L’absence d’eau dans l’établissement complique le quotidien des patients. Certains ont préféré s’en approvisionner directement à domicile, en transportant l’eau avec des bidons jaunes jusqu’à leur chambre.
« Nous avons apporté trois bidons jaunes. Notre malade consomme beaucoup d’eau en allant souvent aux toilettes», poursuit la source. L’accès aux bornes-fontaines est devenu difficile. « Nous sommes allés chercher de l’eau aux bornes-fontaines. La personne qui m’accompagnait parlait de longues files d’attente. En descendant vers Ankadifotsy, en direction de Saint-Antoine, non loin de l’hôpital, toutes les bornes étaient à sec. Ce n’est qu’en arrivant du côté de Tanà Waterfront qu’elle a enfin trouvé de l’eau, mais une foule s’y était déjà rassemblée », témoigne-t-elle. Une source auprès de l’hôpital indique qu’il fait face aux mêmes difficultés d’approvisionnement que l’ensemble du quartier et précise que, lorsque la situation devient critique, la Jirama intervient en fournissant de l’eau par citerne.
Mandialaza Ambodivona est confronté depuis « longtemps » à des problèmes d’approvisionnement en eau. « Depuis le début de cette situation, le robinet ne fonctionne que quelques heures la nuit. Cela perturbe nos nuits, car nous devons rester éveillés pour remplir des récipients. La nuit dernière, par exemple, je n’ai pu dormir qu’autour de minuit, le robinet n’ayant fonctionné que tard », témoigne Nirina Rasoazanajafy, présidente du fokontany, hier. Les bornes-fontaines ne sont également alimentées que quelques heures par jour. Le fokontany affirme avoir déjà signalé ces difficultés à la Jirama, qui insiste sur la nécessité d’une distribution alternée de l’eau.

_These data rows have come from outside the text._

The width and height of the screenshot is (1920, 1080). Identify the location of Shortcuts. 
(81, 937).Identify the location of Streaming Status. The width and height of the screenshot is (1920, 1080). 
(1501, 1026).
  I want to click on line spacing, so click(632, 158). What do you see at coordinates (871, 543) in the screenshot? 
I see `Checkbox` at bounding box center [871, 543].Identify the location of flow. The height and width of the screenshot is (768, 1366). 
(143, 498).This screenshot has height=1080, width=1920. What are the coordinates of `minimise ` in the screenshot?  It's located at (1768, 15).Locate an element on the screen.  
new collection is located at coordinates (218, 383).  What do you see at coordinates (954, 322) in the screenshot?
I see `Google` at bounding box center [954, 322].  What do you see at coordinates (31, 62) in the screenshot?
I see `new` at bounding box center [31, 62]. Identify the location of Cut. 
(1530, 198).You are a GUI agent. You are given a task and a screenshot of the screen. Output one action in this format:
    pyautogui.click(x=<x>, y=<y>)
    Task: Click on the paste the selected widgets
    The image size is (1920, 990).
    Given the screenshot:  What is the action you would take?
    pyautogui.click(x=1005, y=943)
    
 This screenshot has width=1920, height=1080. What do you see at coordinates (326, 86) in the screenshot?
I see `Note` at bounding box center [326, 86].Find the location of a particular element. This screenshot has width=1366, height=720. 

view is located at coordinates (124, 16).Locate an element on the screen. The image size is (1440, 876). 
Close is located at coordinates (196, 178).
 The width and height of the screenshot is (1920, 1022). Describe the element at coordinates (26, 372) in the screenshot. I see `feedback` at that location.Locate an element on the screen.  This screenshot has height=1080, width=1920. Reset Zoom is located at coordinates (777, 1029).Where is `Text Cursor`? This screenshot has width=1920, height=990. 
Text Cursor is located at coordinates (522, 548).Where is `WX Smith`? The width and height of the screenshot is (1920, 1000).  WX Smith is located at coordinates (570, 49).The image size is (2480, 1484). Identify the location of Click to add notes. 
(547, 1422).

Hier, les patients de cet hôpital ont constaté une amélioration de l’approvisionnement en eau. « Les coupures ont été moins fréquentes et la situation est un peu meilleure que les jours précédents. L’eau coule actuellement », témoigne une source. Les habitants de Mandialaza Ambodivona craignent que la situation ne s’aggrave avec l’arrivée de la saison sèche.